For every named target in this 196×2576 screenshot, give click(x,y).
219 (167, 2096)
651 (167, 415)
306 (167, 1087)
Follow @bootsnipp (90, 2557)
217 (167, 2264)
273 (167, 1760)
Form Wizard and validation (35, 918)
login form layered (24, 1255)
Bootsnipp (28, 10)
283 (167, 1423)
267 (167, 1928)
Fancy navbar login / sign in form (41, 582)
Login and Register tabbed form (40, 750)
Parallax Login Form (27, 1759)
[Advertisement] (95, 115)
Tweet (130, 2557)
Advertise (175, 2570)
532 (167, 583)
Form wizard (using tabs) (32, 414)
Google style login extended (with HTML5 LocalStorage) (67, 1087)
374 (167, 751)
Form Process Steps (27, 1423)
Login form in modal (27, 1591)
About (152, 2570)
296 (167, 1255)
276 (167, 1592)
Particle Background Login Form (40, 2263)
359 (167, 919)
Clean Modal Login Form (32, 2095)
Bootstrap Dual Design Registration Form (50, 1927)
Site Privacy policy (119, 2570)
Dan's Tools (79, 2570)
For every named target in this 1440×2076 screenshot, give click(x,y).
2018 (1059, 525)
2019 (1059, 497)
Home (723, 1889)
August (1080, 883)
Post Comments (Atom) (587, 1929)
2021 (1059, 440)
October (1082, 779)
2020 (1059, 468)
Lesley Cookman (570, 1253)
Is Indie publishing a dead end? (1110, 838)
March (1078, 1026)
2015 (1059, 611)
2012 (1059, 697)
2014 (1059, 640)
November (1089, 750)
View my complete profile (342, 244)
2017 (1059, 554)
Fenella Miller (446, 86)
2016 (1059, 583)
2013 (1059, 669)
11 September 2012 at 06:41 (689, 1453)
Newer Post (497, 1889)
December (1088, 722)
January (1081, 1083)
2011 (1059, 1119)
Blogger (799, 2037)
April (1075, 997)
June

———

■ STATED EXERCISE ■
Write out again only the lines of the data from the one containing "October (1082, 779)" through the one containing "December (1088, 722)", both included, and add -145 to every coordinate in them.

■ RESULT OF THIS TASK ■
October (937, 634)
2020 (914, 323)
Lesley Cookman (425, 1108)
Is Indie publishing a dead end? (965, 693)
March (933, 881)
2015 (914, 466)
2012 (914, 552)
2014 (914, 495)
November (944, 605)
View my complete profile (197, 99)
2017 (914, 409)
Fenella Miller (301, -59)
2016 (914, 438)
2013 (914, 524)
11 September 2012 at 06:41 (544, 1308)
Newer Post (352, 1744)
December (943, 577)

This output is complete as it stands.